> **Dataset records**:
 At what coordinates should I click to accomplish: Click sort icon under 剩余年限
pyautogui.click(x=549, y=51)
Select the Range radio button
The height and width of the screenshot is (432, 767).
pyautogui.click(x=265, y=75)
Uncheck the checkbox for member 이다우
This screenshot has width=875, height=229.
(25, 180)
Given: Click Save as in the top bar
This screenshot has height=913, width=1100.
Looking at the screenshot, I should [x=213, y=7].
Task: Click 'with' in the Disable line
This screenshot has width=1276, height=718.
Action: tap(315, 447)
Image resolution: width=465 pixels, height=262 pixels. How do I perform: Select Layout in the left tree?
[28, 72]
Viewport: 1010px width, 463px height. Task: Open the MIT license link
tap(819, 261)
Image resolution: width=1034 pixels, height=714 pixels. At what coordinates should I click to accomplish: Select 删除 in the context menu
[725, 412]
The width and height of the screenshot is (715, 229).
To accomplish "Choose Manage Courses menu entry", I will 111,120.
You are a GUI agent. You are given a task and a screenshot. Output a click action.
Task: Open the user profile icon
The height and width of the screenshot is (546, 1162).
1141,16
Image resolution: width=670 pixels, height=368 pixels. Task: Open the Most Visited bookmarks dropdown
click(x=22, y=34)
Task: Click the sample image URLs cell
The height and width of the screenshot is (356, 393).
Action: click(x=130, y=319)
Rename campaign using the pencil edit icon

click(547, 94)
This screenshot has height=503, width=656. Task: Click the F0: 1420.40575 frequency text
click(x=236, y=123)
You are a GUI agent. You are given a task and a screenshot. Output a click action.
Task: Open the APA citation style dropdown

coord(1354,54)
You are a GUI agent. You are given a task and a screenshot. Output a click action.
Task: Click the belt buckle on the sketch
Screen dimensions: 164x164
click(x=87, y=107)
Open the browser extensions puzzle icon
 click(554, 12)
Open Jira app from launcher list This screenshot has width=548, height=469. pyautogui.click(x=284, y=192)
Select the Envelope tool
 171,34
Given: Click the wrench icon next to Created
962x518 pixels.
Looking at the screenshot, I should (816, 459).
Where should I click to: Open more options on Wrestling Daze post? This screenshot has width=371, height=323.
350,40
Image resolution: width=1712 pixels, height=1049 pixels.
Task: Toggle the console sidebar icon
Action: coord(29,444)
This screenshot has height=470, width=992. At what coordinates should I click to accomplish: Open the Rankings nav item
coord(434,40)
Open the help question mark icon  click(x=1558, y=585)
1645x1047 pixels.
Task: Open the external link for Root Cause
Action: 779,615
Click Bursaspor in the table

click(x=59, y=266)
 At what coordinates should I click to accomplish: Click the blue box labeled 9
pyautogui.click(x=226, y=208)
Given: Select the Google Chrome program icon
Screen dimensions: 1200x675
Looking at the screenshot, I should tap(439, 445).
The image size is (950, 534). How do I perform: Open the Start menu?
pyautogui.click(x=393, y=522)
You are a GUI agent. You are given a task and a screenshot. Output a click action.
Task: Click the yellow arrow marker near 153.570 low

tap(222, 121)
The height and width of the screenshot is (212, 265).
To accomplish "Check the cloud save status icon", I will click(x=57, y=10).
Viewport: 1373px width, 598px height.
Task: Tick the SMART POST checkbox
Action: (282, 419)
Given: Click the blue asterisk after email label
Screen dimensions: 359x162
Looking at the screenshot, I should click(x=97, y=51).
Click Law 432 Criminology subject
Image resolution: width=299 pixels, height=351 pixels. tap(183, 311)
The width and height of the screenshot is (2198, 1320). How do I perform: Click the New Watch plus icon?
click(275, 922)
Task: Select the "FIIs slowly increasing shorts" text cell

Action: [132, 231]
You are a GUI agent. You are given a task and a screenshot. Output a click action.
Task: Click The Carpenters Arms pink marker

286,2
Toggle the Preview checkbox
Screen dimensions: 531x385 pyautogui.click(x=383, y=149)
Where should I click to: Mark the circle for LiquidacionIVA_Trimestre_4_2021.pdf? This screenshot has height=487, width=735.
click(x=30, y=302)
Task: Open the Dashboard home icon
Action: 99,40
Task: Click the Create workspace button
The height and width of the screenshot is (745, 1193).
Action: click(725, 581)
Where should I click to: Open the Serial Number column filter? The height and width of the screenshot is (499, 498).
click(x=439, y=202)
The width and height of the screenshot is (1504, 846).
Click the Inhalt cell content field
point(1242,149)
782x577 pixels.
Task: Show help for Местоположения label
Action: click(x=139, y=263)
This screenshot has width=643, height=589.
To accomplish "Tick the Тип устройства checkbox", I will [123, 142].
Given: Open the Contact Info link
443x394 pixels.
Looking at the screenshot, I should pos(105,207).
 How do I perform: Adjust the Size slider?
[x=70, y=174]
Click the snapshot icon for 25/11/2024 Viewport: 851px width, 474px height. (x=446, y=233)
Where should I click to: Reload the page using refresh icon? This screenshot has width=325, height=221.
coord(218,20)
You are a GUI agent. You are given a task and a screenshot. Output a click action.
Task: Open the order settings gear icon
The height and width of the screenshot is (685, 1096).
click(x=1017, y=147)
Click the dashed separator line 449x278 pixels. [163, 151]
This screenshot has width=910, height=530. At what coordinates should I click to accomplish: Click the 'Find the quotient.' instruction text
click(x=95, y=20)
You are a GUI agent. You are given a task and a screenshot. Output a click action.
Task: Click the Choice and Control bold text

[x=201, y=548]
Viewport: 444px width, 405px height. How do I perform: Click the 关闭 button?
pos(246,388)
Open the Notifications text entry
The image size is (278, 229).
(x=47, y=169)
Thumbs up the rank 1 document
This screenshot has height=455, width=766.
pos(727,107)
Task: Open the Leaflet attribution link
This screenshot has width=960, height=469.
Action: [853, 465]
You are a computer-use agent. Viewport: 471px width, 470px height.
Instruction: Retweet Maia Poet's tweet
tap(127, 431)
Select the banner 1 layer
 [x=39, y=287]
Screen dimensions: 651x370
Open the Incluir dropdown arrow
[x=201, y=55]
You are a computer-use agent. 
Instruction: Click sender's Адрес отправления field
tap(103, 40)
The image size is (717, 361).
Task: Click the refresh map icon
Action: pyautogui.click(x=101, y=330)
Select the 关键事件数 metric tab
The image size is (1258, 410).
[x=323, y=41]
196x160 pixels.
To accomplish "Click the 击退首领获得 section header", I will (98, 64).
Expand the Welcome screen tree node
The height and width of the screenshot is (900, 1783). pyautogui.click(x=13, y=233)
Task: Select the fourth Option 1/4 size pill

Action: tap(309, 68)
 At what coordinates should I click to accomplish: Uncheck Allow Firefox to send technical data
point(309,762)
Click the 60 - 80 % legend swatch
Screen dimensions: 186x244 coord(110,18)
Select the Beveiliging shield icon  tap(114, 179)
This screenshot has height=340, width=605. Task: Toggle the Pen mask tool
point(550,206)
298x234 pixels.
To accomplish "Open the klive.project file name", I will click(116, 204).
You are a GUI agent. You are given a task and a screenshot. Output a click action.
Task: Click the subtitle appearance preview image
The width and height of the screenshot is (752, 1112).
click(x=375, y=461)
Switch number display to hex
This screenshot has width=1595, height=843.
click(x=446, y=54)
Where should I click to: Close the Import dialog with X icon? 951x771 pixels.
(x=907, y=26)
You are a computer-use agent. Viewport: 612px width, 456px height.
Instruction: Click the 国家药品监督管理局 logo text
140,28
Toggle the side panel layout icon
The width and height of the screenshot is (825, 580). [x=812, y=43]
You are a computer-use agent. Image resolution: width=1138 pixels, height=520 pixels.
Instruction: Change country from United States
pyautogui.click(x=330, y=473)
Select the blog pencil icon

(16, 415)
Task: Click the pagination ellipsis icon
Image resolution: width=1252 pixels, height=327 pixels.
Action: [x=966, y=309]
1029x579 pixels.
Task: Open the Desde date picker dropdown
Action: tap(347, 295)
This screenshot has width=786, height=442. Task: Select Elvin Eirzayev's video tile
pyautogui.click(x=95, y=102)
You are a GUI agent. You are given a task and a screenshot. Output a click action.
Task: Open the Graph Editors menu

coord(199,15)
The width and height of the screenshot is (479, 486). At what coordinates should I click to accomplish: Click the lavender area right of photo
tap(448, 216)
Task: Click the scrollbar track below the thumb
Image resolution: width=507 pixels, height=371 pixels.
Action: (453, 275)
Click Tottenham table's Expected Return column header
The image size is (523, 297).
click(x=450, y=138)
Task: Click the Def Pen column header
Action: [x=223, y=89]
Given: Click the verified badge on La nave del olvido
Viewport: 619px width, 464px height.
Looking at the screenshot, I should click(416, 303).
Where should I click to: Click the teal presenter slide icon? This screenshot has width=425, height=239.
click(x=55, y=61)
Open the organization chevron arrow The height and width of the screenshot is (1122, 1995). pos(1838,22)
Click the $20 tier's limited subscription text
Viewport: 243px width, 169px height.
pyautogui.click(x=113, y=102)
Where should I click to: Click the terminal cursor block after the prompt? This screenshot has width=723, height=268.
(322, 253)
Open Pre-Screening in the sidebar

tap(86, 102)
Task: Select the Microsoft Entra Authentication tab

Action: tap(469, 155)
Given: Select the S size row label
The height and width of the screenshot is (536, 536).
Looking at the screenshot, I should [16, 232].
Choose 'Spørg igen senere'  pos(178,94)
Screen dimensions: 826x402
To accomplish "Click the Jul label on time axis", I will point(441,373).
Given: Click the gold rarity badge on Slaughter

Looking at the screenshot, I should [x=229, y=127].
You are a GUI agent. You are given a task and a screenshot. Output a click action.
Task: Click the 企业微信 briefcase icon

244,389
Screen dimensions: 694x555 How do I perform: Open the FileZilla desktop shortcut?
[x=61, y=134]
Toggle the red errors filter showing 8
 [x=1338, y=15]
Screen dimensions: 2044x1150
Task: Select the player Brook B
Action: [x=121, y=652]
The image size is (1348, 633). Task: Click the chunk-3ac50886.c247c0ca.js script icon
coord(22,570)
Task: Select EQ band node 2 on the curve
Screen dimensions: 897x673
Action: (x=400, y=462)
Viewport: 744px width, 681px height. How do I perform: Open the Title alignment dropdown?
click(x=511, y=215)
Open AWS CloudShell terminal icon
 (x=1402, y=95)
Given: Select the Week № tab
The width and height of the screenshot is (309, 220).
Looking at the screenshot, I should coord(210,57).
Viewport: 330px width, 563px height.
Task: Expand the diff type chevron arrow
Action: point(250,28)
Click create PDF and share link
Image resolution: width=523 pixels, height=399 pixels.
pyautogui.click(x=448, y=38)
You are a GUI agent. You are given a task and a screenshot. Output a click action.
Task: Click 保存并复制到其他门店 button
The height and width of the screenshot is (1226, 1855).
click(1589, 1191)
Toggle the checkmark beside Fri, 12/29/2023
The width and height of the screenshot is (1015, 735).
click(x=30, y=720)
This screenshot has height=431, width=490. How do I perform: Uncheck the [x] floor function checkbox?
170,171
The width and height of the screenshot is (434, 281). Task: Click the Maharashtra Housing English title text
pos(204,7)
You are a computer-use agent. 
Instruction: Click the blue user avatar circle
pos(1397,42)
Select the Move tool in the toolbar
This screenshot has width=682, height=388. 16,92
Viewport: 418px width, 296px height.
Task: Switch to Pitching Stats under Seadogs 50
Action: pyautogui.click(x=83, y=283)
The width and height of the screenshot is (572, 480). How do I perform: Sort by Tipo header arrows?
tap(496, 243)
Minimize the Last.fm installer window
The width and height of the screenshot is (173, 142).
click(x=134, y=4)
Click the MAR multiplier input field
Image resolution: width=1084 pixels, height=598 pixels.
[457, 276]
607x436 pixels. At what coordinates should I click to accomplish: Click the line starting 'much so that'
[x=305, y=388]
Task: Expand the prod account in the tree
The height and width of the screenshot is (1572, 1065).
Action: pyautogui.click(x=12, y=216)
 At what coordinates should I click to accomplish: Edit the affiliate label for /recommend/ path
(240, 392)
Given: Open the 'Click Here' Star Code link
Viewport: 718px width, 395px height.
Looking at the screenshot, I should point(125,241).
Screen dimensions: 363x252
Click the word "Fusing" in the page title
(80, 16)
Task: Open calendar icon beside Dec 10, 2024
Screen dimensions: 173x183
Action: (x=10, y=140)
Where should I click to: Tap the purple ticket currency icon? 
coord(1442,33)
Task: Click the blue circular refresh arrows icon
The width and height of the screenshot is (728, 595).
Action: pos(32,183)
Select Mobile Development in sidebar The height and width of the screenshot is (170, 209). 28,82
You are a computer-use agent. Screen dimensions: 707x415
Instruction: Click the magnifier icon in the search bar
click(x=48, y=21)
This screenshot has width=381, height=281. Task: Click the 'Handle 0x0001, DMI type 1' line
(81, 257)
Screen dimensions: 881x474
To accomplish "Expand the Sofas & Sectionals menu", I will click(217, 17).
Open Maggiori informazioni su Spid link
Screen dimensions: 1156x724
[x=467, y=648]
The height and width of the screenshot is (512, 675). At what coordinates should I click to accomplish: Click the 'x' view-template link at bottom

> **Work to complete**: Reproduce the data verbatim, from the line containing "Screen dimensions: 694x555" through the line containing "(x=1402, y=95)", both lines included.

> **Exercise output**:
Screen dimensions: 694x555 How do I perform: Open the FileZilla desktop shortcut?
[x=61, y=134]
Toggle the red errors filter showing 8
 [x=1338, y=15]
Screen dimensions: 2044x1150
Task: Select the player Brook B
Action: [x=121, y=652]
The image size is (1348, 633). Task: Click the chunk-3ac50886.c247c0ca.js script icon
coord(22,570)
Task: Select EQ band node 2 on the curve
Screen dimensions: 897x673
Action: (x=400, y=462)
Viewport: 744px width, 681px height. How do I perform: Open the Title alignment dropdown?
click(x=511, y=215)
Open AWS CloudShell terminal icon
 (x=1402, y=95)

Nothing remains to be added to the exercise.